R. Davies, L. Burtscher, K. Dodds-Eden, G. Orban de Xivry

TL;DR
This paper explores how stellar winds influence gas inflow towards active galactic nuclei (AGN), suggesting that feedback from star formation on small scales can both hinder and facilitate accretion, impacting the structure of the obscuring torus.
Contribution
It introduces the role of stellar feedback at tens of parsecs in regulating gas inflow and the formation of the AGN torus, highlighting a dynamic link between star formation and AGN feeding.
Findings
Stellar feedback initially hinders gas accretion by inducing turbulence.
After turbulence subsides, stellar winds enable efficient gas inflow.

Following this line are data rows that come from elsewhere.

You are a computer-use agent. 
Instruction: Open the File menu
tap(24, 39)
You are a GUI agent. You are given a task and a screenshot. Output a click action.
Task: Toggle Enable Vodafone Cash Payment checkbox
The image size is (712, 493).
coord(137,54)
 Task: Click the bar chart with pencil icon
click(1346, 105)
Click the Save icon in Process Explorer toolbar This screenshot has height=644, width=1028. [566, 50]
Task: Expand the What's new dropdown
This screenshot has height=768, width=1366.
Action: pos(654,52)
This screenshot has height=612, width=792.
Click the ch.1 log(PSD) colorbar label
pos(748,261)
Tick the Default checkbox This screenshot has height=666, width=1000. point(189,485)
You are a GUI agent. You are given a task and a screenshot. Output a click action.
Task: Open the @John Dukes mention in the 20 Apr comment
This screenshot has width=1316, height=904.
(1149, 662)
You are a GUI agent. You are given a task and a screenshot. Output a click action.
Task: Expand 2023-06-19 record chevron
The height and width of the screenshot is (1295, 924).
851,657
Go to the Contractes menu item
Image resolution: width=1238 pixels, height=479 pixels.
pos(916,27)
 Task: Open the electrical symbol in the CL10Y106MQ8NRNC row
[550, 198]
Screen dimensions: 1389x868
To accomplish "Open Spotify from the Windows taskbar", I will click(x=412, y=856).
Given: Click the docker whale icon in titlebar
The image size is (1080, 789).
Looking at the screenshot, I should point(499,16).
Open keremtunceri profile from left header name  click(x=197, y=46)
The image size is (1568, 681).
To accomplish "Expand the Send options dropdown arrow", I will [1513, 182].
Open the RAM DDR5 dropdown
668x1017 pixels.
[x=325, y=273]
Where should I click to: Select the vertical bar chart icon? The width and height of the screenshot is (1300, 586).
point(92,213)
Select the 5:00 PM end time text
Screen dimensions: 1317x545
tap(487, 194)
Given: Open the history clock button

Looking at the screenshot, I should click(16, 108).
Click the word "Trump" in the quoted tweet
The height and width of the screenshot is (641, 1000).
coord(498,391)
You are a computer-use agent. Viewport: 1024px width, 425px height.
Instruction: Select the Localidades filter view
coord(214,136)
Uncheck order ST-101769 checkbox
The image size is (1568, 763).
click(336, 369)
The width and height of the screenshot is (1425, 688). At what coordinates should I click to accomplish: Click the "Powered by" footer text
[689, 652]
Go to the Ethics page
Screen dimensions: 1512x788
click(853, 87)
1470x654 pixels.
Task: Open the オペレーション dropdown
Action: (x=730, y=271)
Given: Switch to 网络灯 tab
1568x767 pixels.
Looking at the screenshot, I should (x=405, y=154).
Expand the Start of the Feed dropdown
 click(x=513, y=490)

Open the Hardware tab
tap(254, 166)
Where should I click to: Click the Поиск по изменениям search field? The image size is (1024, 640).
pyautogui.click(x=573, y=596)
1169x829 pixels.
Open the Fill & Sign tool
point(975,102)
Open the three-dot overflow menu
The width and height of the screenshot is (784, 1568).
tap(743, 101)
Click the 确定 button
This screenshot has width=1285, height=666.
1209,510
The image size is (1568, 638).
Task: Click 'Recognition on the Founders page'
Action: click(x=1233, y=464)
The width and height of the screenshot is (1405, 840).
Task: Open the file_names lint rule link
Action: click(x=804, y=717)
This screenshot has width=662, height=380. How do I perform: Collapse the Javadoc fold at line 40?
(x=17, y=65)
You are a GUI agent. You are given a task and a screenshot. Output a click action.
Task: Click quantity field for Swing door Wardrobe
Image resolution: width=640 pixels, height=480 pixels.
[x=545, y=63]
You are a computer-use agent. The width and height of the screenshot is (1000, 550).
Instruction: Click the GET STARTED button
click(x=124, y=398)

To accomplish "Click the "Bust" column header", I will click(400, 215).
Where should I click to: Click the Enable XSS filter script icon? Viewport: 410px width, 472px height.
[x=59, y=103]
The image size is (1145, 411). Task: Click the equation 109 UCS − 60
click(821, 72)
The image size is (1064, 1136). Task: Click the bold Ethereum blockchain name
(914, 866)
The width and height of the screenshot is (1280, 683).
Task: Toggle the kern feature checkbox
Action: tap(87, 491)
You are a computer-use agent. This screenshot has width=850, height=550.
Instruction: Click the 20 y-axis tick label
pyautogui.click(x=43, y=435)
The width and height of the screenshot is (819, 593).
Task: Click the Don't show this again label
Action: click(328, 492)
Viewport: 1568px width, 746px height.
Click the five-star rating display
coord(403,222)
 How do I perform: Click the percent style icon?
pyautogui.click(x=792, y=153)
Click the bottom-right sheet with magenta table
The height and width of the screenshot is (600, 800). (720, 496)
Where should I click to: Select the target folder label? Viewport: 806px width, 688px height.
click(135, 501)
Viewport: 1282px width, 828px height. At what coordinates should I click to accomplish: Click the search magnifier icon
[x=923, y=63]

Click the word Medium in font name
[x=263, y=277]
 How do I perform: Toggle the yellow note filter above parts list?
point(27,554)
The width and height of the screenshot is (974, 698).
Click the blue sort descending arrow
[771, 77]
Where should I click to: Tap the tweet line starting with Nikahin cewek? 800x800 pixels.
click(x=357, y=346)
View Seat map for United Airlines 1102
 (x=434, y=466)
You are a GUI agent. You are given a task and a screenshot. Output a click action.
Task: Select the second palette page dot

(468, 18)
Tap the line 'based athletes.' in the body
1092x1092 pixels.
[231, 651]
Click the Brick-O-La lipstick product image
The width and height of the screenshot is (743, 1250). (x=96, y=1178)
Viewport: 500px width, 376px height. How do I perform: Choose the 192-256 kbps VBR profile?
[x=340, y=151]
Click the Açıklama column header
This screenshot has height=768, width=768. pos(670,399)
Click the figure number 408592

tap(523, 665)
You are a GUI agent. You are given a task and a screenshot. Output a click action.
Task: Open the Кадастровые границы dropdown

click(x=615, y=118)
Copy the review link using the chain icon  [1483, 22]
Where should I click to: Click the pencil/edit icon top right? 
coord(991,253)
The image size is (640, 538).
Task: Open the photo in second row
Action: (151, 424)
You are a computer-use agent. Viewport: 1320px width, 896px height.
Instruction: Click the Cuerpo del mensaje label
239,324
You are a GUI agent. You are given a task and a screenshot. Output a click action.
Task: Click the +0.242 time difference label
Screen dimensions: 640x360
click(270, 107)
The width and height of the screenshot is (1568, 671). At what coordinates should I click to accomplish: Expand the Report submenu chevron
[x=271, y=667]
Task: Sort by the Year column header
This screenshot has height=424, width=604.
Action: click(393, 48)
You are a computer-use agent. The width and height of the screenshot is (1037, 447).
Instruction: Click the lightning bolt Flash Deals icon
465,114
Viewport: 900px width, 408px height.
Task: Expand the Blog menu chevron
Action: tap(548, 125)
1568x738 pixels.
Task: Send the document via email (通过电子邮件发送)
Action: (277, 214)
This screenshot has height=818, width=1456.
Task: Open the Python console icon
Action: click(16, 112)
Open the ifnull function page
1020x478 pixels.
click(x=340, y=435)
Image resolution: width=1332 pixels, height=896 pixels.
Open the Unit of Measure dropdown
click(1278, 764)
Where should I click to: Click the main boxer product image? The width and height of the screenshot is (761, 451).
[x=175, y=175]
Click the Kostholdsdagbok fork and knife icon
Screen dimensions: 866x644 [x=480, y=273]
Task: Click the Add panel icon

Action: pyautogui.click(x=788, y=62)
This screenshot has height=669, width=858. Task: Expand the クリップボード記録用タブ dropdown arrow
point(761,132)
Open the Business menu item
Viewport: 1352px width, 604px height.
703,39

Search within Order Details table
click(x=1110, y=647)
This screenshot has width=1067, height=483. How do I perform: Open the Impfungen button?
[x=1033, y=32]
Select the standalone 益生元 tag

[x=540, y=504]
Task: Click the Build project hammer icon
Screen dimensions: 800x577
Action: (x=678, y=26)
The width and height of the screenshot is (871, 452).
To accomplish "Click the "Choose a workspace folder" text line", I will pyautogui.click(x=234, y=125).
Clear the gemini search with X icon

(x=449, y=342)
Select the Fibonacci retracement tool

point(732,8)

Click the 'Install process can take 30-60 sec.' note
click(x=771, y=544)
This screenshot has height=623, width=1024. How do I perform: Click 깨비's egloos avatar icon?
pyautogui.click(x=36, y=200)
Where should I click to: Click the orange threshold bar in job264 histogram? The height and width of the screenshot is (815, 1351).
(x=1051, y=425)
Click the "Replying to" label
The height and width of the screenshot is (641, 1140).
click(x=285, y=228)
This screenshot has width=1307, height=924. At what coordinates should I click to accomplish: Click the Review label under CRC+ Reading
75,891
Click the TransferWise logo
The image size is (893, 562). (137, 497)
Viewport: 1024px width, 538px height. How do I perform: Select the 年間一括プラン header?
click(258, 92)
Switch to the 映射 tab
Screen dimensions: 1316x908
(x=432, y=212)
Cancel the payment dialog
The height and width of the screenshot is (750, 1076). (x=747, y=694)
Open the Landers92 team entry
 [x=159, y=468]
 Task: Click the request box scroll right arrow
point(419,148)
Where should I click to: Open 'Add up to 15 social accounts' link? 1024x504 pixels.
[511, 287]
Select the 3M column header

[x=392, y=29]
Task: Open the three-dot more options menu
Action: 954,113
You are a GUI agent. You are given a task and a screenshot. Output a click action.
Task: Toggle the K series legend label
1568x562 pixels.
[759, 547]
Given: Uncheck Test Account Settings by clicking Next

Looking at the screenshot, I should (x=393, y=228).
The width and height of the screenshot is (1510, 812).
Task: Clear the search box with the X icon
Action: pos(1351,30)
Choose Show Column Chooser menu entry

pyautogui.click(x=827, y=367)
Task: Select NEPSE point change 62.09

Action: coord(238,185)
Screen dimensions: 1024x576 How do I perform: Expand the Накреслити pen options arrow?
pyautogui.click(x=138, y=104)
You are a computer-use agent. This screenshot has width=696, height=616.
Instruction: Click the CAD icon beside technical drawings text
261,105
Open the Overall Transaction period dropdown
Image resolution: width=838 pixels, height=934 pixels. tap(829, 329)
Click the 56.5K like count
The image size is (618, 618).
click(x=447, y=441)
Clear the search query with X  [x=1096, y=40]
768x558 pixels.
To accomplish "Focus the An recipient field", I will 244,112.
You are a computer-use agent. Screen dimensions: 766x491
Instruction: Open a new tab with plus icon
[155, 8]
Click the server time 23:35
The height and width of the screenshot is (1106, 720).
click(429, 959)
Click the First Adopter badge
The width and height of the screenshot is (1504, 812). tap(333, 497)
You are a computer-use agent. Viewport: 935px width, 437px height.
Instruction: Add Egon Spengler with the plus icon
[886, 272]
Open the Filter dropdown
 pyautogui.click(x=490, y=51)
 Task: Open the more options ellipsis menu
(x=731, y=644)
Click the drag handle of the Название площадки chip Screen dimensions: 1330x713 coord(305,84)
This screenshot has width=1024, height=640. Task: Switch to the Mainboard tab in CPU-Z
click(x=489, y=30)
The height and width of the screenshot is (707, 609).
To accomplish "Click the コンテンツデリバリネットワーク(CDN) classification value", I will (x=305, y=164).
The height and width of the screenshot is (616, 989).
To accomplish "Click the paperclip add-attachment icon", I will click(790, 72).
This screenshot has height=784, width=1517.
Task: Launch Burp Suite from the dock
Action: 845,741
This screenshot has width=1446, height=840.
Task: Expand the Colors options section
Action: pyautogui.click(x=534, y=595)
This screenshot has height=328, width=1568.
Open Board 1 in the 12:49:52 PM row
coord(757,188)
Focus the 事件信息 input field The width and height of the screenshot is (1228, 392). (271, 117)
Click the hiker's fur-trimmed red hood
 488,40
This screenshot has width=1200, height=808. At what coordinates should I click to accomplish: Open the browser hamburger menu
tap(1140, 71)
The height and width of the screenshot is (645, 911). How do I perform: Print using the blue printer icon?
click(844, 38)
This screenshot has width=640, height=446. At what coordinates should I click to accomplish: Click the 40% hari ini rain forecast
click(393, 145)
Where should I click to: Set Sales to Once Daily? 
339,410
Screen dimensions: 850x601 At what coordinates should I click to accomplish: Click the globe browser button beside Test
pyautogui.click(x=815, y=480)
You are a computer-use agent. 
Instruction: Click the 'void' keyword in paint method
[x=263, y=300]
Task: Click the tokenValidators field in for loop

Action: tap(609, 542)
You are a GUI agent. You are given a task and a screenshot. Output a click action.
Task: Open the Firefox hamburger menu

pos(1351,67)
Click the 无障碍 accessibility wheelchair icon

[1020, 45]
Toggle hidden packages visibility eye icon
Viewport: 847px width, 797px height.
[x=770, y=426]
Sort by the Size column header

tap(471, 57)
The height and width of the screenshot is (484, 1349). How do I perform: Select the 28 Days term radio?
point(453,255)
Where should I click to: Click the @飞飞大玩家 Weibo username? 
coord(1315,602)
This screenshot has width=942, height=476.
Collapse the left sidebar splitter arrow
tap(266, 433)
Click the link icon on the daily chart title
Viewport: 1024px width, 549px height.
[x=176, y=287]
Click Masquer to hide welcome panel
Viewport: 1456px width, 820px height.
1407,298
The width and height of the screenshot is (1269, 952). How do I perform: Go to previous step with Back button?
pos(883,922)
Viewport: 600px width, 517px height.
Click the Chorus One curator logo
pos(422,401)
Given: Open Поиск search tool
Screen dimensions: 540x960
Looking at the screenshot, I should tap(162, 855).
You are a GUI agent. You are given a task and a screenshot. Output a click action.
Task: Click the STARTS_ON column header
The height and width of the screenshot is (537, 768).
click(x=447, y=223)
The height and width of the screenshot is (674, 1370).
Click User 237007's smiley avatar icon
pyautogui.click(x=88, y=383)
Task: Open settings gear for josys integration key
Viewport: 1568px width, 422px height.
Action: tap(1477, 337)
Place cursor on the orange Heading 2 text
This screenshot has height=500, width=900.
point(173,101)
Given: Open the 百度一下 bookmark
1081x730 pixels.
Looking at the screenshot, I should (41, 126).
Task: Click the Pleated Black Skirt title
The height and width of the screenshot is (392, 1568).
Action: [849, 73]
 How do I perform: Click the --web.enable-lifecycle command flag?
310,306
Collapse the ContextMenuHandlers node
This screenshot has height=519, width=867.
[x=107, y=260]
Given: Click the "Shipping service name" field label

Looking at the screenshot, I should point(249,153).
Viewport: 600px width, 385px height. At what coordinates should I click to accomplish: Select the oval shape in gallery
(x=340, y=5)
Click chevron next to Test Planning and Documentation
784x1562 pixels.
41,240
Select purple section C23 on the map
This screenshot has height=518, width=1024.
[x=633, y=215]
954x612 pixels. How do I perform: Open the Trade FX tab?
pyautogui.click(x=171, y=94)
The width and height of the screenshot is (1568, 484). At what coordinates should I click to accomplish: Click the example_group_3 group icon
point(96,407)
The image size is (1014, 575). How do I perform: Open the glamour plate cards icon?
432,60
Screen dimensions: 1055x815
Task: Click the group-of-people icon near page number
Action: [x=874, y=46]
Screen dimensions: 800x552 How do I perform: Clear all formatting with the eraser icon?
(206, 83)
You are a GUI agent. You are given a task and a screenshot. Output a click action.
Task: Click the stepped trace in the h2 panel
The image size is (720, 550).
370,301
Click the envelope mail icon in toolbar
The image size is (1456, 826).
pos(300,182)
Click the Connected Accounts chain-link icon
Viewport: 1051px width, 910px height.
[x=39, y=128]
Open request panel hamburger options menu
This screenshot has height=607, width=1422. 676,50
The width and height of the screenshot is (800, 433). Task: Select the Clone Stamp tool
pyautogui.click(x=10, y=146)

The properties of the obscuring torus are linked to star formation activity.
Abstract
While the existence of a starburst-AGN connection is undisputed, there is no consensus on what the connection is. In this contribution, we begin by noting that the mechanisms which drive gas inwards in disk galaxies are generally inefficient at removing angular momentum, leading to stalled inflows. Thus, a tiered series of such processes is required to bring gas to the smallest scales, each of which on its own may not correlate with the presence of an AGN. Similarly, each may be associated with a starburst event, making it important to discriminate between 'circumnuclear' and 'nuclear' star formation. In this contribution, we show that stellar feedback on scales of tens of parsecs plays a critical role in first hindering and then helping accretion. We argue that it is only after the initial turbulent phases of a starburst that gas from slow stellar winds can accrete efficiently to…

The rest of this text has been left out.